VOLUME VII ISSUE I (2021)
The author is an Assistant Professor of Law at the Gujarat National Law University, Gandhinagar.
The article focuses on the existing problems in setting up investment friendly arbitration clauses under the India’s Model Bilateral Investment Treaty 2015. At first, the article addresses the backdrop of implementing Model India BIT for safeguarding the foreign investors from unnecessary State sanctions and how arbitration clauses have been placed in order to settle inter-state investment disputes. Secondly, the article discusses the leading precedents highlighting that national courts in India, under Civil Procedure Code, have inherent jurisdiction over arbitral tribunals constituted under BIT. At last, the article concludes on the note that poor quality awards and autonomy of the national courts constitutes the main reason for deteriorated investment clients in the country.
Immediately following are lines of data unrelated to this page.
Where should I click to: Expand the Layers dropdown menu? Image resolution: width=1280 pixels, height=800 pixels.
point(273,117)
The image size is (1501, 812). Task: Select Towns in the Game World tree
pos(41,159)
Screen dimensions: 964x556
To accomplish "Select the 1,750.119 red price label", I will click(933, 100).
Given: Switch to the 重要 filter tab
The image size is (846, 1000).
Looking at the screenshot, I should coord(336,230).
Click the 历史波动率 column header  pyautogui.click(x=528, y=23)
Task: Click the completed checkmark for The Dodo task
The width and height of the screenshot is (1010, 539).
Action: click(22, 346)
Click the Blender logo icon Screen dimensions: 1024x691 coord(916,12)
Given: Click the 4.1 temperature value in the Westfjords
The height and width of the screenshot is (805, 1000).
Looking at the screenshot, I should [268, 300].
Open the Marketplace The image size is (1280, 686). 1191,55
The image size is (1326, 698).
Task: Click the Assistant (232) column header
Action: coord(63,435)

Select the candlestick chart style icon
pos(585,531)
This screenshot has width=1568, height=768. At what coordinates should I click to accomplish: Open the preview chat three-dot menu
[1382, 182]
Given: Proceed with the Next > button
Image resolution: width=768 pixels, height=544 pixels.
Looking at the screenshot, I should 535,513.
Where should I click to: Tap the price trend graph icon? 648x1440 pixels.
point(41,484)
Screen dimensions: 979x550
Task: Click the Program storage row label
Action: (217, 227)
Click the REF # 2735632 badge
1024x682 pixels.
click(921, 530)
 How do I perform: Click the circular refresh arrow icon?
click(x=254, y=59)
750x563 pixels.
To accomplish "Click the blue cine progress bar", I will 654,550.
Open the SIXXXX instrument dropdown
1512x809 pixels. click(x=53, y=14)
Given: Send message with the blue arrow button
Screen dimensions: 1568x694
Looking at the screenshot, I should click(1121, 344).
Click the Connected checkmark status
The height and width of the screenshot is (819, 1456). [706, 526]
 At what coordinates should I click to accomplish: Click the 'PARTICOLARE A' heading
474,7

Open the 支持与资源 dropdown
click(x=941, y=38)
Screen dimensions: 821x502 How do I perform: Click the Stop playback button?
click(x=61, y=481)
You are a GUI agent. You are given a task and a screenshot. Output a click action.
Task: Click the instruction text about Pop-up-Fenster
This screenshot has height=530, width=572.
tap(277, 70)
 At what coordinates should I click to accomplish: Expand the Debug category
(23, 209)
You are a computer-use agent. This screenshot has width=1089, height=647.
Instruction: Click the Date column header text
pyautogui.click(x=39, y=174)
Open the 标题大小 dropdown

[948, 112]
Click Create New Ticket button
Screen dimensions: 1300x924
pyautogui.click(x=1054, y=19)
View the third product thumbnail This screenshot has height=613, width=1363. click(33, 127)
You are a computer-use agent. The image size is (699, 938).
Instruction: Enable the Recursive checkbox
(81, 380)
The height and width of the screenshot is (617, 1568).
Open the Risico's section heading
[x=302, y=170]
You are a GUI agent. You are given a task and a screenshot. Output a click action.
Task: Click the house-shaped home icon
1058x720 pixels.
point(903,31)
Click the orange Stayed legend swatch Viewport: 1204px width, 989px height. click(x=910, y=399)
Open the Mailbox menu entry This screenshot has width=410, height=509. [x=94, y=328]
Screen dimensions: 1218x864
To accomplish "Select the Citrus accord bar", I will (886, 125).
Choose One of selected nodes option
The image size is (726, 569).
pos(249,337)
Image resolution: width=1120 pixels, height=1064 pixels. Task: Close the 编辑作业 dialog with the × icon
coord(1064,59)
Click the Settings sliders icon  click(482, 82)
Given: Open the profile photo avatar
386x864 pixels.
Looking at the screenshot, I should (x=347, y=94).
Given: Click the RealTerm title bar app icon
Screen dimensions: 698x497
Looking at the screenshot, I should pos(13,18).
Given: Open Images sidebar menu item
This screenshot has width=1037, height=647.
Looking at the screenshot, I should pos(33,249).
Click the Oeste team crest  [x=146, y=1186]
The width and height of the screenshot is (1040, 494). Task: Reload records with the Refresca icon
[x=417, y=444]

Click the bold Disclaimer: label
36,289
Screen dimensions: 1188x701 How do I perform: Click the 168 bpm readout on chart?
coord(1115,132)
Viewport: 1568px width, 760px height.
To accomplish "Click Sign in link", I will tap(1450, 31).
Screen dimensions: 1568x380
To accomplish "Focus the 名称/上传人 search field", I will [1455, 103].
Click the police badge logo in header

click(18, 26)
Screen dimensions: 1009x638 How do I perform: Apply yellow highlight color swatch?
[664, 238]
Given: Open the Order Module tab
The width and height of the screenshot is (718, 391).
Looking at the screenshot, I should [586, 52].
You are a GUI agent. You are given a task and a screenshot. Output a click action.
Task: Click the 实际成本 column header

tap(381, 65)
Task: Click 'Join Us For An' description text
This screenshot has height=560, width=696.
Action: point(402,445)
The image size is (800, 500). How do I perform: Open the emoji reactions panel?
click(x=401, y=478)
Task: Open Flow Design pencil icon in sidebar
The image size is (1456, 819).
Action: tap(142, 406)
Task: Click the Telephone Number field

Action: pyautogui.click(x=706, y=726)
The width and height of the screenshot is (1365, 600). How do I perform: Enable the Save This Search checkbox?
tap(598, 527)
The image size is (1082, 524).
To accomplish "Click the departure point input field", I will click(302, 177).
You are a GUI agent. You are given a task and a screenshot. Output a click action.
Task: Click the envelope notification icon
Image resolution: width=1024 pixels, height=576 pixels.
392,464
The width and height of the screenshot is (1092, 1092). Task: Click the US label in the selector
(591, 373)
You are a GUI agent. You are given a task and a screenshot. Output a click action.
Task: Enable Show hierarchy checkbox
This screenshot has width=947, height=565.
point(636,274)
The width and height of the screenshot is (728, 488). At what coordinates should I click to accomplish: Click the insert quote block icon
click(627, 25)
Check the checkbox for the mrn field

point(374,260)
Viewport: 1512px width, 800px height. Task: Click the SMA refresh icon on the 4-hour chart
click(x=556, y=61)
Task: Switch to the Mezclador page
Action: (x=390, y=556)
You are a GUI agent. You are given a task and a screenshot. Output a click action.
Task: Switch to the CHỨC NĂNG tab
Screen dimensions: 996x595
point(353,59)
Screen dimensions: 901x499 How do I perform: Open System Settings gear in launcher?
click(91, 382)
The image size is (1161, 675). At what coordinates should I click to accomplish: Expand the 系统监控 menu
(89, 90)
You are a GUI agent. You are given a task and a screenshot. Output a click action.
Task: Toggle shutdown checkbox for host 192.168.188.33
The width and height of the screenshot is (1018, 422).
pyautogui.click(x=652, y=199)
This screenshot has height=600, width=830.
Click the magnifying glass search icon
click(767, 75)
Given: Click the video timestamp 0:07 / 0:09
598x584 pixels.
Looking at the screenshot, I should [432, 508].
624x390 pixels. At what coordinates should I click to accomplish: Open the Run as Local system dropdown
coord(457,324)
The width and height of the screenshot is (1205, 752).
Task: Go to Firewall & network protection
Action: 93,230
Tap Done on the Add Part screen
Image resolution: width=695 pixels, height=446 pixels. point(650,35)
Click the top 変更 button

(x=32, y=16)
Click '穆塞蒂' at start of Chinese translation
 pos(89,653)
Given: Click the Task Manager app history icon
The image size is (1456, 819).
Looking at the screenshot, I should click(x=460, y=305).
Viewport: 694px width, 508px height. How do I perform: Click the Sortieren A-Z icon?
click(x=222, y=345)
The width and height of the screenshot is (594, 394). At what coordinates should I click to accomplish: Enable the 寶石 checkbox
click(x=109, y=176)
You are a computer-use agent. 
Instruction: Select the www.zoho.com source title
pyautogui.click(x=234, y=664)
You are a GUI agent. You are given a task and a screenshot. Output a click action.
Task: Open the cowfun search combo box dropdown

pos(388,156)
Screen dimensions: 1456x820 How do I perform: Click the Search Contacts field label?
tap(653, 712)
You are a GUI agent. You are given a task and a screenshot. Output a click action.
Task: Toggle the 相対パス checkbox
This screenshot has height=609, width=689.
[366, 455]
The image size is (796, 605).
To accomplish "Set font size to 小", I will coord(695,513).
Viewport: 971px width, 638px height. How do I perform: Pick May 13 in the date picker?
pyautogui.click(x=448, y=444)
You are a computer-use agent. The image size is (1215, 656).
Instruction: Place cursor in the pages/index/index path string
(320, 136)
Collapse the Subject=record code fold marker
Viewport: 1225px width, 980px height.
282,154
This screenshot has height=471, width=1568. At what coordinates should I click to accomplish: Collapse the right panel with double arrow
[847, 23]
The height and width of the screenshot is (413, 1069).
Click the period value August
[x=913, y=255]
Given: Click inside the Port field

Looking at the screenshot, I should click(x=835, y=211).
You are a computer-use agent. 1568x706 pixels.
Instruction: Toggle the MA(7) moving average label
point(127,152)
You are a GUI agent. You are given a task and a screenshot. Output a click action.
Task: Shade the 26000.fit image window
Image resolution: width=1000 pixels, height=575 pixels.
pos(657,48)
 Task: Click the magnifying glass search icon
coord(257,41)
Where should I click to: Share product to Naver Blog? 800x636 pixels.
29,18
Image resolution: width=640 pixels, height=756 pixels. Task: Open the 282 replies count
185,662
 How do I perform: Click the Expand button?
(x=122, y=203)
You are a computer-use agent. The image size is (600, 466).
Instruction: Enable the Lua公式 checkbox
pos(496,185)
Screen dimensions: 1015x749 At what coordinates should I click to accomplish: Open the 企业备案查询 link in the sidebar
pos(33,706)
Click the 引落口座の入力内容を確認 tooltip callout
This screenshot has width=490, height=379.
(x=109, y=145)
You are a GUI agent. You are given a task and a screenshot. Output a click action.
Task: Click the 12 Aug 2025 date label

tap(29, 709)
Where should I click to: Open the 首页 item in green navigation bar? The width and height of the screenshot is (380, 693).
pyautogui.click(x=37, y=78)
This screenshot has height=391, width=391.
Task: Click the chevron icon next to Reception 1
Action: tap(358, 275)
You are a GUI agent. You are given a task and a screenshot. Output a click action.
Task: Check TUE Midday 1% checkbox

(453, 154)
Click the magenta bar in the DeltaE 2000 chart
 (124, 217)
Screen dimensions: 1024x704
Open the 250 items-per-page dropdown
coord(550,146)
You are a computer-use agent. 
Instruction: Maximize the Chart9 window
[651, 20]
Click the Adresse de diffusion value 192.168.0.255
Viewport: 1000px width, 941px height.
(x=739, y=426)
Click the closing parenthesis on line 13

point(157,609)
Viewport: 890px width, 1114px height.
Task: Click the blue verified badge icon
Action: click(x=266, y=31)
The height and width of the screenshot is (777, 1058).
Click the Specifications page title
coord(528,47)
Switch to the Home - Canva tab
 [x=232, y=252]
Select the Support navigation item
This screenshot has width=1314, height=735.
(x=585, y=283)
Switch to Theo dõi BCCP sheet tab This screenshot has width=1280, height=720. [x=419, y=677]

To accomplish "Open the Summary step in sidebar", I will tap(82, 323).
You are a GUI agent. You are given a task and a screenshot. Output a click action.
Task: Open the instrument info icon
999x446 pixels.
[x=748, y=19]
Rishabh Malaviya and Tanya Singh
The authors are Associates at Cyril Amarchand Mangaldas, Mumbai
This paper analyses the need for a permanent multilateral investment court in light of growing criticisms against the current framework of investor-state arbitration. The first part assesses the concerns raised against decision-makers and their alleged bias in favour of investors in investor-state arbitration and the inconsistency in the awards rendered by the tribunals. The second part critiques the viability of a shift from investor-state arbitration to an investment court which weighs the pros and cons of the bilateral investment court system proposed by the EU and lack of clarity regarding the seat of the proceedings and appeal mechanisms. The third part proposes a more nuanced approach to curing any crisis faced by the prevailing system of investor-state arbitration.
The author is a Ph.D. Candidate at the Tilburg University,
The Author, in this Article, discusses about the “Basel Committee on Banking Supervision”, which is an informal committee based in Switzerland with the objective of formulating the best practices of banking worldwide. The Article analyses the regulatory regime of the committee and ponders upon the evolution of the standards as set by the committee in the past. Further, the Article analyzes the relationship of India with the committee and the implications of adopting the substantive standards of the committee on the Indian banking system.
Ananya Shruti and Shashank Saurabh
The authors are fourth-year students of B.A. LL.B. (Hons.) at the National University of Study and Research in Law, Ranchi.
In this article, Ananya Shruti and Shashank Saurabh provide an in-depth analysis on Alternative Investment Funds (AIF) in India. The article deals with the meaning, scope, evolution and advantages of AIF in India. Along with this, the authors have provided the legal and the regulatory framework for governing AIF, and its relationship with the existing norms of taxation and Foreign Direct Investment (FDI). In the article, the authors have also specifically analysed the impact of the AIFS on the Real Estate sector of the nation and lastly, provided certain recommendations for improving the regulatory framework governing AIF in the future.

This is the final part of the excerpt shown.